Да и внутри самого прутковского наследия нет непреложной ясности. Ведь Козьма Прутков — это не только «сам» Козьма Петрович. В его лице объединены и «дед» Федот Кузьмич, и «отец» Петр Федотыч, и, наконец, даже «дети» Козьмы Петровича. В ряде случаев возникает настоящая путаница. Считать ли, например, произведением Пруткова пьесу «Любовь и Силин», которую Александр Жемчужников напечатал под этим именем? Недовольным братьям пришлось посчитаться с совершившимся фактом. В результате — неопределенный компромисс: сначала В. Жемчужников в целом отвергает комедию, а затем братья соглашаются считать ее все же прутковской. Но вот отыскалась превосходная сатира «Торжество добродетели», и из предисловия к ней уже оказывается, что «Любовь и Силин» — сочинение не самого Козьмы Петровича, а его детей. Заодно «выясняется», что ими же сочинена и... «Фантазия», которая появилась еще прежде самого имени Пруткова и была лишь затем ему приписана.
И, однако, при всей пестроте материала нельзя согласиться с утверждением, будто «наследие Пруткова распадается... и почти без остатка» на произведения отдельных авторов»[4]. Едва ли можно считать то или иное произведение безусловно принадлежащим кому-либо только на основании того, кому принадлежит автограф: при коллективном творчестве вовсе не обязательно пишут в две или четыре руки.
Как ни подстрекательно звучит афоризм самого Пруткова, словно нарочно для этого случая предназначенный («не в совокупности ищи единства, но более — в единообразии разделения»), главное здесь все же единство, единый творческий облик.

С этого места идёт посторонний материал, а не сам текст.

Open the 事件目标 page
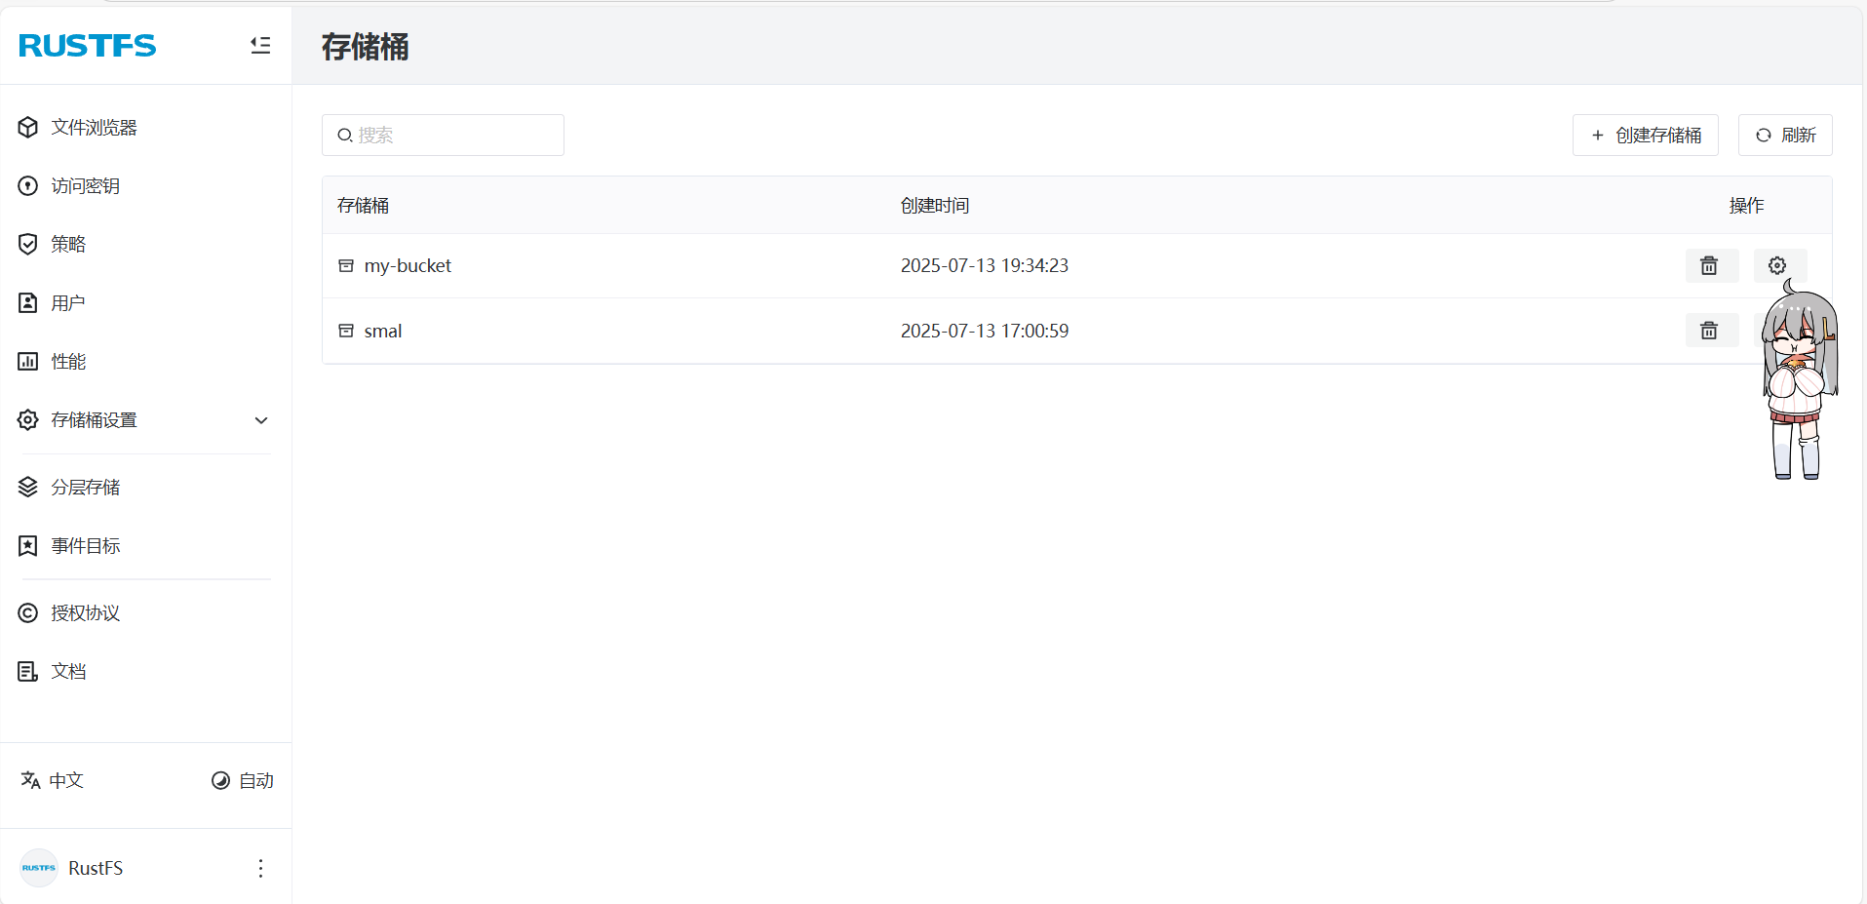The image size is (1867, 904). (86, 545)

Что лежит в основе такого единства? Может показаться, что никакого вопроса здесь нет, потому что ответ давно уже устоялся. Двое из создателей этой переменчивой маски точно определили в некрологе, в биографии Пруткова и, особенно в письмах, специально рассчитанных на оглашение, что Прутков есть пародия на всевозможные проявления «казенности» и ретроградства — сперва лишь литературного, а потом и политического,— которые так процветали «в эпоху суровой власти и предписанного мышления». Прутков — это образ литератора «типического, самодовольного, тупого, добродушного и благонамеренного», подражающего самым ходовым мотивам в стихах, самому потертому глубокомыслию в прозе. Добролюбов, рекомендуя со своей стороны читателю «Современника» очередные подборки стихов Пруткова, особенно ценит в них разоблачение приемов «чистого искусства»[5].

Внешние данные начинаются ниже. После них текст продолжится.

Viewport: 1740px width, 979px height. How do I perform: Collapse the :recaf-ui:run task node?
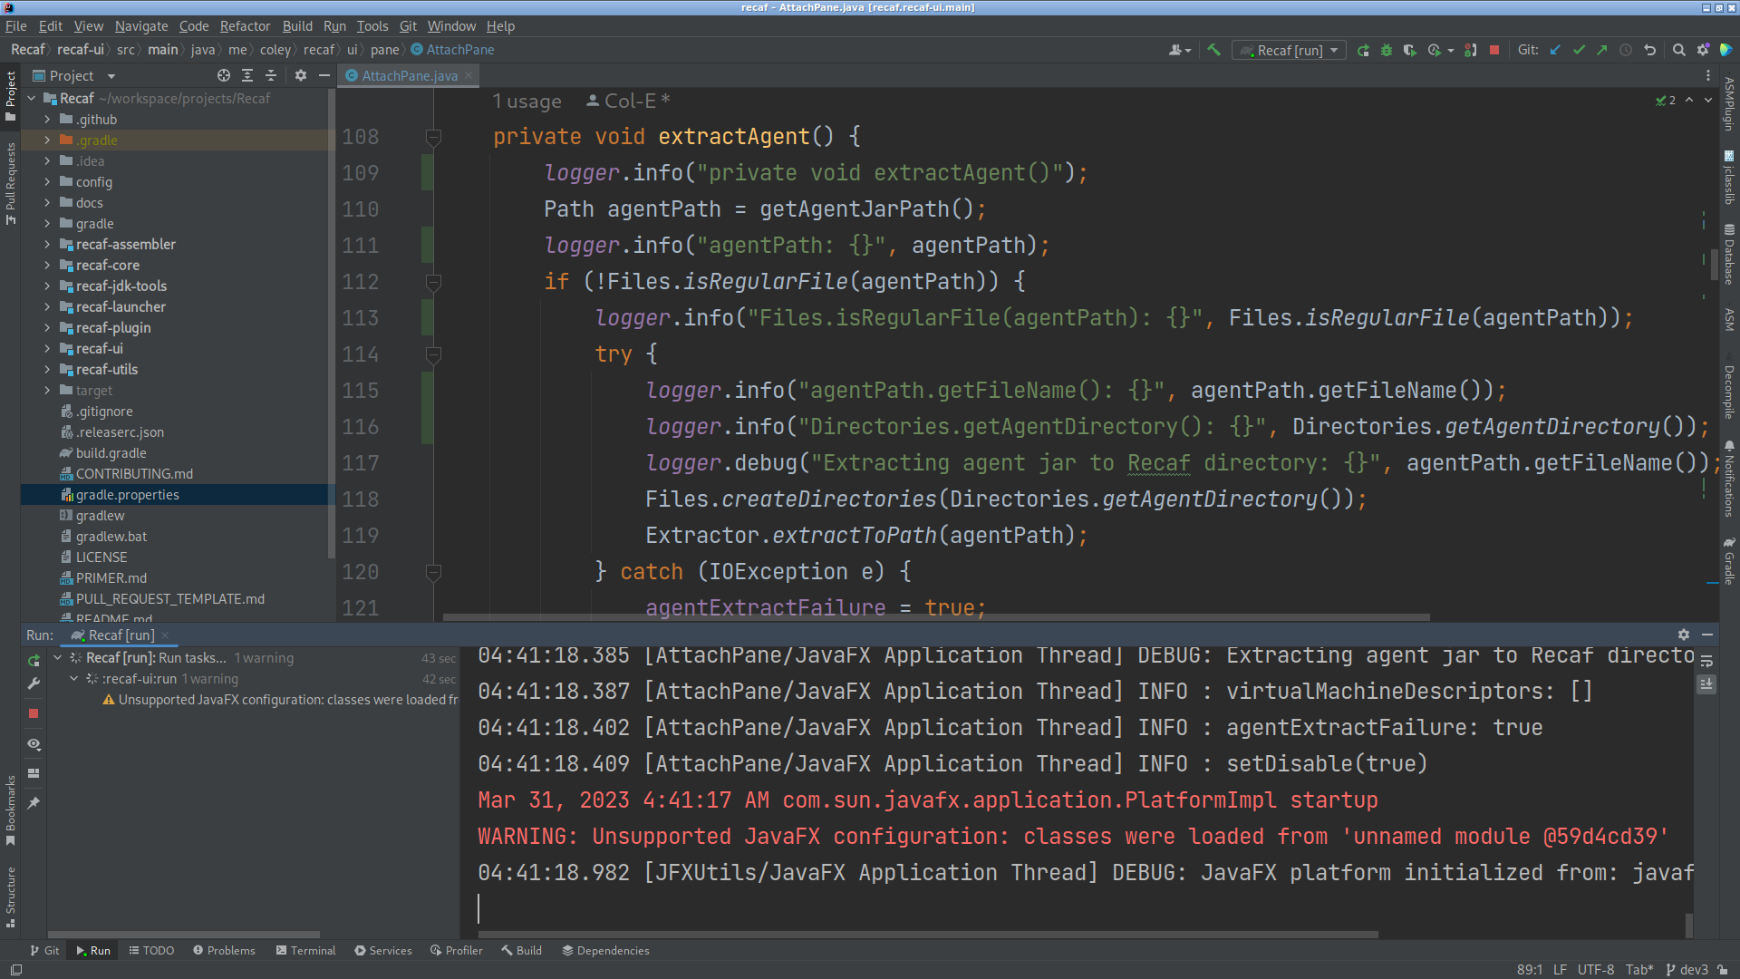pyautogui.click(x=73, y=678)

К началу нашего века Пруткова воспринимают уже в значительно смягченном виде: как забавника, комичного нелепостью своих претензий. Забываются пародируемые образцы, та конкретная злоба дня, на которую откликались многие творения Пруткова, и та едкость, с которой они язвили какое-нибудь явление или личность. На какое-то время Прутков, казалось, стал покладистее — и пошлее. Венцом подобного восприятия является тихое празднование в 1913 году пятидесятилетия кончины Пруткова с юбилейным номером журнала «Сатирикон» во главе — этакое благонамеренно-либеральное торжество дарованной «свободы слова», когда упоминание чего-либо вроде: «камергер редко наслаждается природой»,— кажется прямо-таки головокружительной смелостью.
После революции читателей Пруткова стало больше.
В поисках того, чем же именно интересны и теперь прутковские пародии на полузабытых подражателей античным или ложноромантическим темам, эти прописи казенной мудрости, эти невероятные нелепицы, именуемые «пьесами», и т.п.— в поисках всего этого наше литературоведение не сразу попало на верный путь: нелегко объяснить живучесть творений Пруткова, их созвучность столь разным эпохам, как середина XIX века и середина XX века.
Итак, сатира на многоликую николаевскую реакцию — и отсюда на всякую идейную реакционность вообще, духовную нищету; сатира на николаевскую государственность — и отсюда на бюрократизм вообще и т.д. Смешная пародия, меткая сатира, саморазоблачение «пошлости» и «тупости»... Во всех этих выводах много верного. И все же не весь Прутков, не вся правда о нем умещается в них. Остается не совсем понятным: что нам теперь, читающим стихотворения «Философ в бане», или «Письмо из Коринфа», или диалог «Спор древних греческих философов», до того, что когда-то хотелось осадить поэта Щербину, который назойливо (хотя подчас и очень мило) воспевал красоту в условно-античном вкусе? И может ли иметь какой-либо живой интерес то обстоятельство, что так называемая «драматическая пословица» «Блонды» является ответом журналисту, уколовшему аристократов Жемчужниковых подозрением в незнании светского тона? И, уж, наверное, не только высмеиванием взаимоотношений тогдашнего полковника и священника интересны для нас «Военные афоризмы».
В любых разговорах о Пруткове чаще всего отмечается его непроходимая «тупость», от которой становится «смешно». Такой штамп повторяется почти механически, как нечто само собою разумеющееся. А так ли это, если вдуматься? Что до «смешного», то, на наш теперешний взгляд, многое у Пруткова совсем не вызывает настоящего смеха. Представления о смешном тоже меняются. Но даже во времена Пруткова не всем читателям Прутков казался смешным. Пародийный характер его творчества раскусили быстро (благо объекты пародий были тогда хорошо известны), а сами пародии многих не посмешили.